**Complete the following:**
a) Decide whether each statement below agrees with the passage on cash rate expectations. Answer yes or no for each, and quote the deciding words of the passage.
(i) The RBA considers a change in the cash rate unlikely before 2024.
(ii) Markets are pricing in rate hikes no earlier than 2024.
(iii) In last quarter's release, underlying inflation ran at a higher annual rate than headline CPI.
b) Answer these questions from the passage on cash rate expectations:
(i) To what are markets looking outward?
(ii) When is the next CPI release?
(iii) By what measure is underlying inflation gauged?
c) Carry on the passage on cash rate expectations, starting after its final sentence.

Moreover, current market pricing suggests that expectations for the cash rate have shifted quite significantly, as markets look outward to inflation developments in the rest of the world economy and fret that rising prices risk surprising on the upside. Contrary to the RBA’s view that no change in the cash rate is likely until 2024, markets are now pricing in rate hikes as early as next year.
Next Wednesday’s CPI release will provide a key data point for this debate: last quarter’s release showed headline CPI running at a high 3.8 per cent annual rate but underlying inflation (as measured by the trimmed mean) at a much more subdued 1.6 per cent.

**Source data:**
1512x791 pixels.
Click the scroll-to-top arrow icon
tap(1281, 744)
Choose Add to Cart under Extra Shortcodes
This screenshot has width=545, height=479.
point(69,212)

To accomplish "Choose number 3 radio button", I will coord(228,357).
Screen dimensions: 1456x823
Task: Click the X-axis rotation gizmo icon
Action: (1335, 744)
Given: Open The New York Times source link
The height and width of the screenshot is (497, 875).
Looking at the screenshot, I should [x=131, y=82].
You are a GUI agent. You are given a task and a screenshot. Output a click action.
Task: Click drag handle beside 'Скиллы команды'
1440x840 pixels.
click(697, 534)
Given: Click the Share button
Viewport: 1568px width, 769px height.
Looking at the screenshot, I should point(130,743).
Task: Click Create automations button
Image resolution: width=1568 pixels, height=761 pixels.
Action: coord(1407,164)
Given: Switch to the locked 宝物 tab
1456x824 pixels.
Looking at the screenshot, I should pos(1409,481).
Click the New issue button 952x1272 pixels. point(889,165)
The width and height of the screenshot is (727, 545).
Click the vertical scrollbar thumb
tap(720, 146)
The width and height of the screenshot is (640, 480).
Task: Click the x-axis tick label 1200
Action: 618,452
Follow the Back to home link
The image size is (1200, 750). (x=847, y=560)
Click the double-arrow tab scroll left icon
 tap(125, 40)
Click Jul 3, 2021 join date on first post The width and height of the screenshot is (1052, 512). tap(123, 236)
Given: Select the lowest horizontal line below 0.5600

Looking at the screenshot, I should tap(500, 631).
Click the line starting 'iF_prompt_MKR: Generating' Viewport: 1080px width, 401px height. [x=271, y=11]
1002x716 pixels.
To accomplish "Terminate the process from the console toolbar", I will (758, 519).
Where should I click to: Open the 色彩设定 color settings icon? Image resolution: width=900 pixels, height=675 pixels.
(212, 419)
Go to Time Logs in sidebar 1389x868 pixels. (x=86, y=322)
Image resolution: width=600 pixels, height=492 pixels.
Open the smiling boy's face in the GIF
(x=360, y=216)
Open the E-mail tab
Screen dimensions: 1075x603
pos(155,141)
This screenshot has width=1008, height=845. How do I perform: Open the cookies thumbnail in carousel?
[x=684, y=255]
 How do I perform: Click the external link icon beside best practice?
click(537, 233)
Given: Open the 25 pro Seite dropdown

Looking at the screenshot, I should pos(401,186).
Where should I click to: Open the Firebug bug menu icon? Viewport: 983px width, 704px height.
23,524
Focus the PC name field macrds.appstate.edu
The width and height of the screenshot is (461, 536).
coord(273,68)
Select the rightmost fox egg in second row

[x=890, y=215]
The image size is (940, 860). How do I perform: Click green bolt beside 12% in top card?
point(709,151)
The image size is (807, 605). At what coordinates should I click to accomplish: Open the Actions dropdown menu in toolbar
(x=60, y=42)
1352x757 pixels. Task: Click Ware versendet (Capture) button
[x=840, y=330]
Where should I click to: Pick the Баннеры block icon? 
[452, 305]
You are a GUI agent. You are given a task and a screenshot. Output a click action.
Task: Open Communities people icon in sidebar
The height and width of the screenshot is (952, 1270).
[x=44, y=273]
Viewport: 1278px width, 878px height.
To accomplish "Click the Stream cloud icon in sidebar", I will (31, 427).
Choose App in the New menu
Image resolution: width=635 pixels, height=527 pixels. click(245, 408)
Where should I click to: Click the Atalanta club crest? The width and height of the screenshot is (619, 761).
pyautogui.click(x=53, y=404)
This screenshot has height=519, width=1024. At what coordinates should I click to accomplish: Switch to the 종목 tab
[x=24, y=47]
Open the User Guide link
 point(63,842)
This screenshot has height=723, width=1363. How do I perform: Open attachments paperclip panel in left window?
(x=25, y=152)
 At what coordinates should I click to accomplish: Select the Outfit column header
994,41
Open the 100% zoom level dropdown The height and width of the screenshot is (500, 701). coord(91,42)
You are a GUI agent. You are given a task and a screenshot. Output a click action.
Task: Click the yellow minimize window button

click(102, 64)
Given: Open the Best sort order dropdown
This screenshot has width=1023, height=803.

**Task responses:**
a)
(i) Yes: "the RBA’s view that no change in the cash rate is likely until 2024"
(ii) No: "markets are now pricing in rate hikes as early as next year"
(iii) No: "headline CPI running at a high 3.8 per cent annual rate but underlying inflation (as measured by the trimmed mean) at a much more subdued 1.6 per cent"

b)
(i) Inflation developments in the rest of the world economy.
(ii) Next Wednesday.
(iii) The trimmed mean.

c)
The second theme highlighted by the minutes relates to financial stability and the housing market. Readers will recall that it was the day after the 5 October meeting that APRA introduced macro-prudential measures targeting the housing market, instructing banks to increase the minimum interest rate buffer they use when assessing the serviceability of clients’ home loan applications. The minutes provide some additional background on the RBA’s thinking in this area, reporting that given ‘the environment of rising housing prices and low interest rates, members continued to emphasise the importance of maintaining lending standards and agreed that loan serviceability buffers were appropriate.’ They also repeat the RBA’s judgement that macro-prudential measures, not monetary policy tightening, were the appropriate response: ‘Members also agreed that, while less accommodative monetary policy would, all else equal, see lower housing prices and credit growth, it would result in fewer jobs and lower wages growth, which would in turn create further distance from the goals of monetary policy – namely, full employment and inflation sustainably within the target range.’
According to the latest interim release from the ABS, the number of payroll jobs rose 0.2 per cent over the fortnight to 25 September 2021 after having fallen 0.6 per cent over the previous fortnight.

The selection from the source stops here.